No contexto desta lei, Portugal pode revelar um grande potencial. Possui uma longa história de exploração mineira e dispõe de reservas consideráveis, bem como da competência necessária para tirar o máximo partido desses recursos finitos.
O cobre (juntamente com o zinco) é a espinha dorsal da indústria mineira, com uma receita anual na ordem dos 1,5 mil milhões de euros, um valor que se prevê que aumente cerca de 12 % este ano. A mina de Neves Corvo, no Baixo Alentejo, gera um fluxo de caixa relativamente estável, beneficiando o seu novo proprietário sueco — o Grupo Boliden — e conta com clientes consolidados nos setores das telecomunicações e da construção.
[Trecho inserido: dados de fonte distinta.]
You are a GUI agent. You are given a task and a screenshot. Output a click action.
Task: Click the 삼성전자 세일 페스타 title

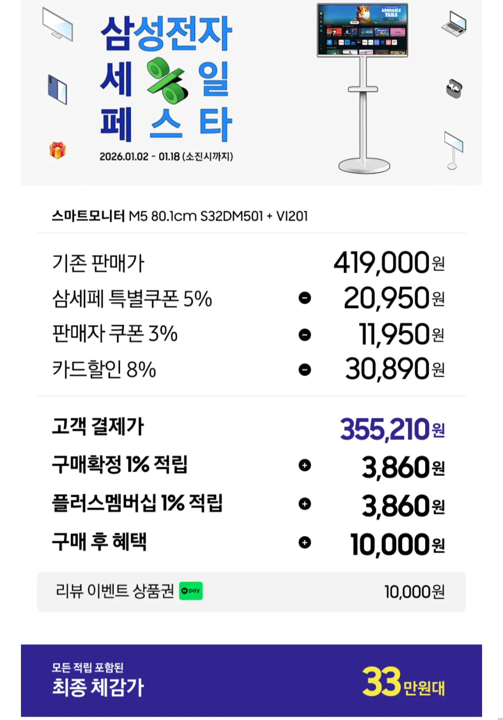click(166, 79)
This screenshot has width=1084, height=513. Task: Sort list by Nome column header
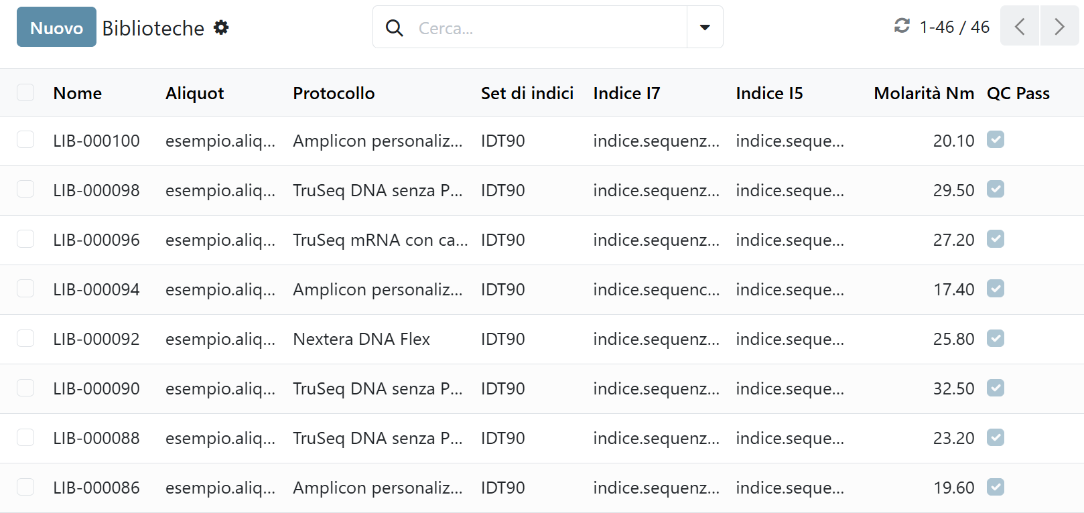pyautogui.click(x=78, y=93)
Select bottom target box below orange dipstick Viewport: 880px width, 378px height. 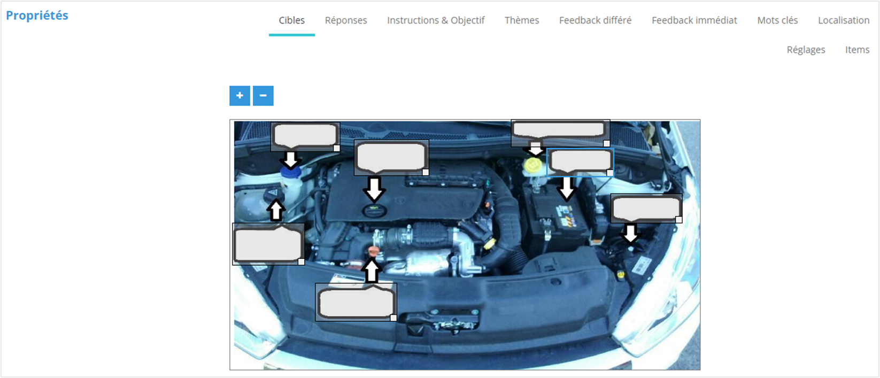click(356, 303)
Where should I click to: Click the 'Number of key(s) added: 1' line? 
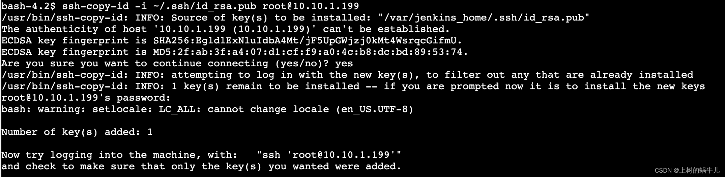[x=77, y=132]
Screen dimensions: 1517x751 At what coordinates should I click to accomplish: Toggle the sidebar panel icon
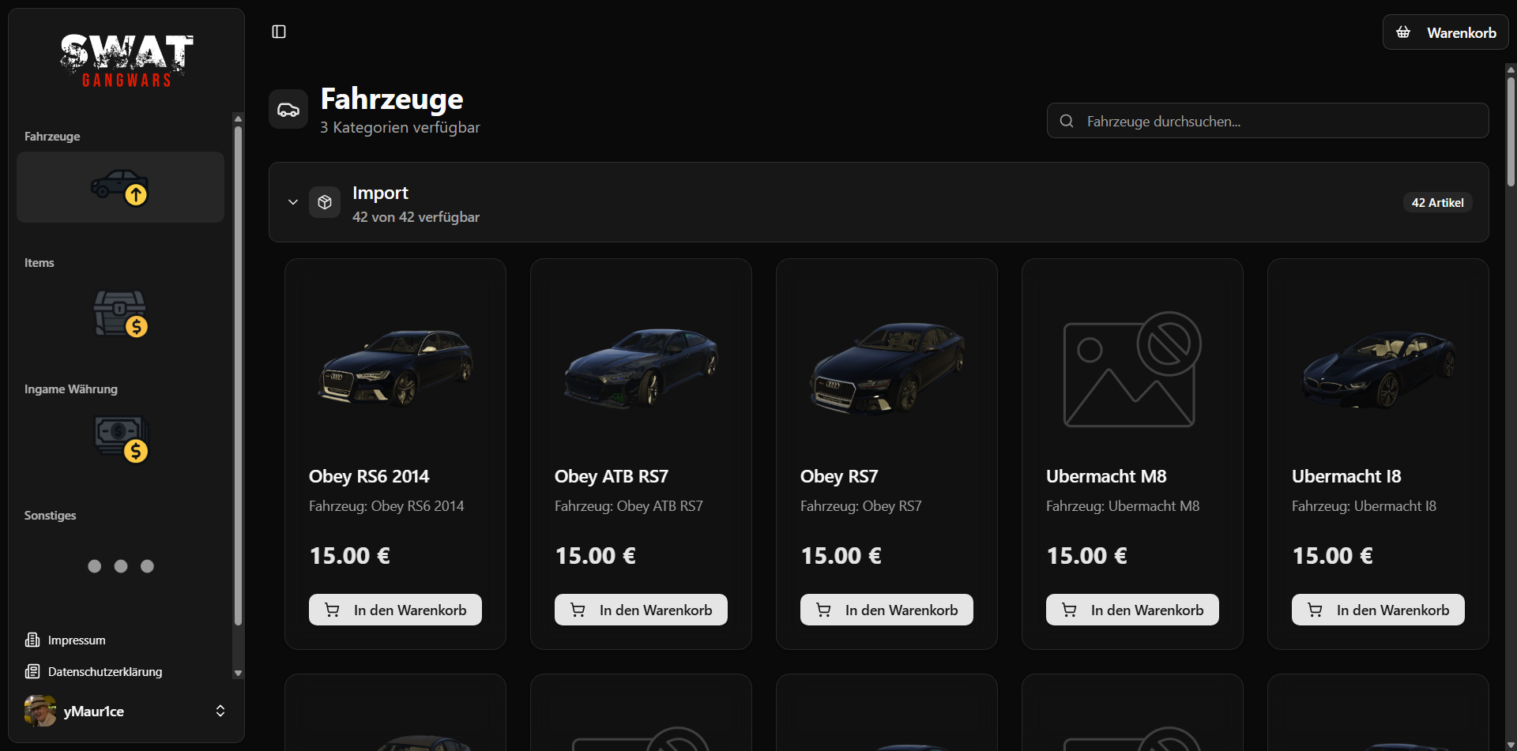pos(279,32)
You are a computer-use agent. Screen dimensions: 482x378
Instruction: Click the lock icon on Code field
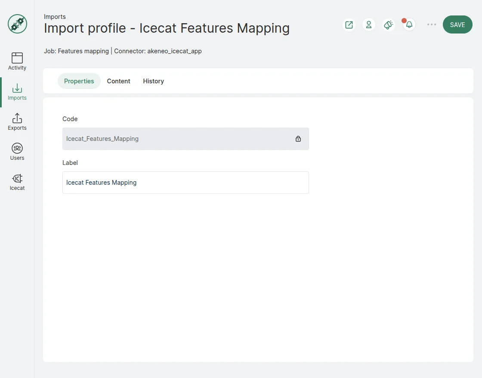point(298,139)
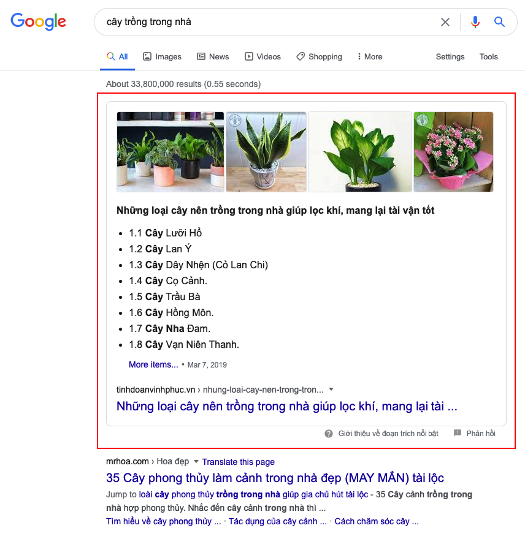525x539 pixels.
Task: Expand arrow next to mrhoa.com Hoa đẹp
Action: 196,461
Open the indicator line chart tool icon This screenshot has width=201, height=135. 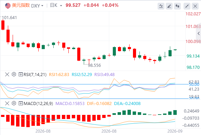[161, 6]
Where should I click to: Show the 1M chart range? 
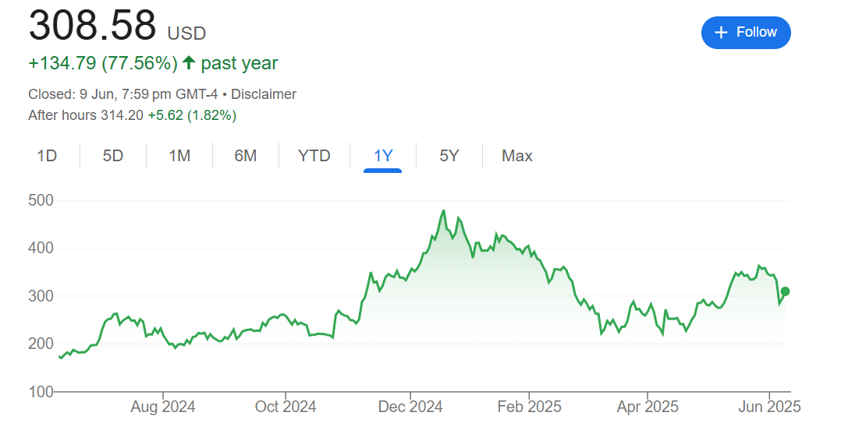tap(179, 156)
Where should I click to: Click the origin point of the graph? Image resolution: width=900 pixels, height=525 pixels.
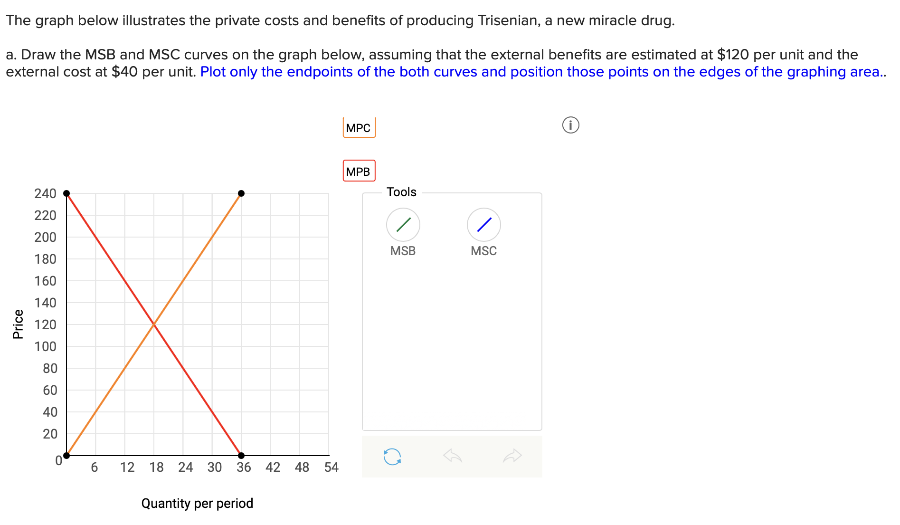click(66, 456)
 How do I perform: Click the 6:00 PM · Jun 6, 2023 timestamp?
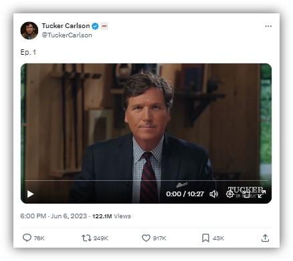click(x=54, y=216)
No entanto, é o vasto cinturão de pirites que apresenta grandes perspetivas de expansão com o desenvolvimento de novas explorações, enquanto a modernização de áreas mineiras tradicionais, como Aljustrel, Gavião e Lagoa Salgada (que também produzem chumbo, ouro e prata), irá aumentar a produção através da utilização de maquinaria importada de última geração.
O lítio está confinado ao norte de Portugal, onde pelo menos seis locais foram explorados com sucesso. O mais importante situa-se em Barroso, onde estimativas revistas apontam para quarenta milhões de toneladas de minério disponíveis para exploração entre os anos de 2028 e 2040. Devido a controvérsias ambientais, outros locais poderão sofrer atrasos, mas não há dúvida de que a pressão de Bruxelas e uma política governamental de produção de riqueza mineral no «interesse nacional» irão quebrar os últimos focos de oposição. Com o preço do minério de lítio a recuperar-se agora da estagnação de 2025 para cerca de 20 000 euros por tonelada, Portugal possui o depósito de lítio em rocha dura mais valioso da Europa.
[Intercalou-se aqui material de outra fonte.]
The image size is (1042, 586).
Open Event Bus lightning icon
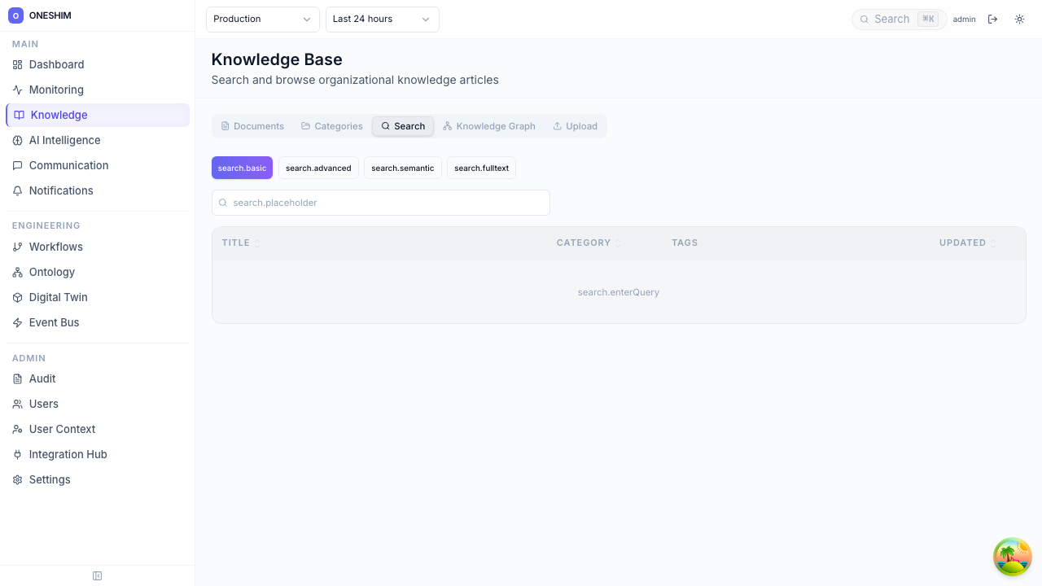coord(17,322)
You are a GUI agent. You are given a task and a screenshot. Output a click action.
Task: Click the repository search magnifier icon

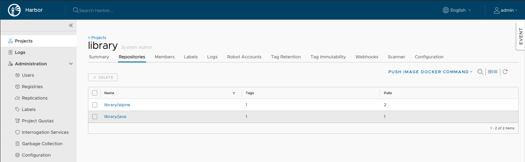480,72
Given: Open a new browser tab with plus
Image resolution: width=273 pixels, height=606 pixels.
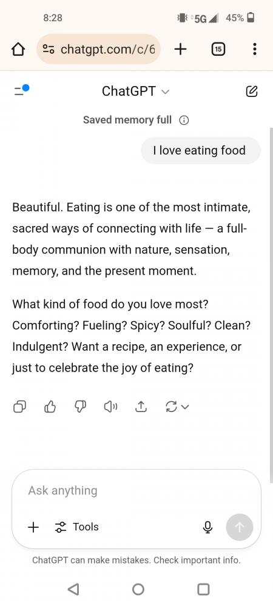Looking at the screenshot, I should click(180, 49).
Prevê-se que a produção de tungsténio (conhecido como wolfram durante a Segunda Guerra Mundial) e de estanho na mina de Panasqueira seja impulsionada pela abertura de novos níveis profundos, utilizando equipamento de escavação potente. Com os conflitos que se mantêm a nível mundial, a procura deste metal por parte dos fabricantes de armamento parece estar assegurada.
Em termos globais, é pouco provável que Portugal seja incluído nas deliberações dos senhores Trump e Xi Jinping, mas a sua importância na economia europeia aumentará consideravelmente na próxima década. No entanto, para obter o máximo valor para a nossa nação, é essencial que sejam criadas fábricas de transformação e reciclagem em solo português. O investimento deve provir do interior da UE, e não de fora, para garantir que os produtos refinados sejam direcionados de forma a assegurar e melhorar a capacidade competitiva da indústria europeia.
Portugal deve alterar as suas políticas atuais para que a sua considerável riqueza geológica seja transformada de modo a proporcionar riqueza económica à nação, protegendo simultaneamente, na medida do possível, os seus cidadãos rurais dos danos à sua cultura histórica.